Today marks the 135th Anniversary of the Birth of Ivy Cavendish-Bentinck, the Duchess of Portland, who was born on this day in 1887! The accomplished Aristocrat who became the last Duchess of Portland, the Duchess possessed a spectacular Jewellery Collection, which included this splendid Antique Diamond Necklace!

The Portland Tiara | Diamond Necklace

But first lets learn about the Duchess! The only child of Colonel Lord Algernon Charles Gordon-Lennox and Lady Blanche, Ivy Gordon-Lennox was a granddaughter of the 6th Duke of Richmond and the 3rd Viscount Maynard, which her uncles and aunts including the 7th Duke of Richmond, Daisy Greville, Countess of Warwick, Millicent Leveson-Gower, Duchess of Sutherland, Sybil Fane, Countess of Westmorland, and Lady Angela Forbes. Growing up at Broughton Castle, rented from the 18th Lord Saye and Sele, and at 7 Chesterfield Street in Mayfair, Ivy was very eligible and rumours of an engagement to the 6th Earl Winterton were denied in 1910. Appointed a Maid of Honour to Queen Alexandra in 1912, she travelled to Étaples and Abbeville during the First World War as as Princess Victoria’s representative in connection with proposed Nurses’ Clubs in France, before she married William Cavendish-Bentinck, Marquess of Titchfield, son of the 6th Duke of Portland, in 1915, with three portraits painted by Sir Philip de László. The 7th Duke and Duchess, who inherited the Dukedom in 1943, only had two daughters, and thus after he passed away in 1977, the Dukedom went to a distant relative before going extinct in 1990. The extensive Portland Estates, included Welbeck Abbey, and the magnificent Portland Collection went to their eldest daughter, Lady Anne Cavendish-Bentinck, who became the 511th richest person in the United Kingdom and was once considered a possible bride for Prince Charles of Belgium though she never married after her parents refused her from marrying the Duke of Leeds. Meanwhile, the Dowager Duchess had set up the Harley Gallery and Foundation in 1977, ‘to encourage creativity in all of us’, before she passed away in 1982. The Welbeck Abbey Estate is currently run by their grandson, William Parente, Principe di Castel Viscardo.

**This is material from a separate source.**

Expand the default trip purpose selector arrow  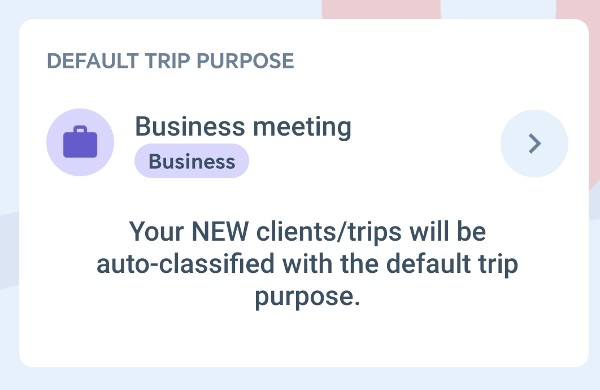pos(534,144)
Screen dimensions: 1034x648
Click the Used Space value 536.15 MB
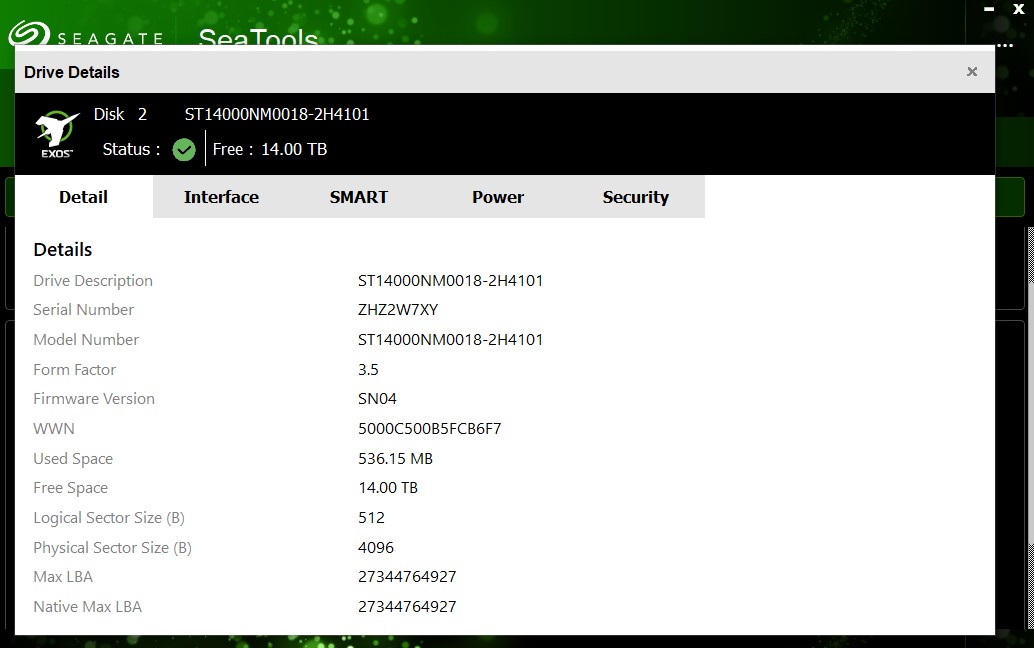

A rivière designed as a graduated line of forty old-cut diamond collets with detachable diamond swags suspending a series of pear and cushion-shaped diamond pendants, with two drops which may be worn as earrings, mounted in silver and gold, circa 1870, in purple velvet fitted case by Garrard & Co, this spectacular Diamond Necklace was in the collections of the Dukes of Portland by 1887, with a handwritten note pinned to the lid reads’ Two drops removed and mounted as earrings 11th March 1924, made detachable at will 2.7.24′.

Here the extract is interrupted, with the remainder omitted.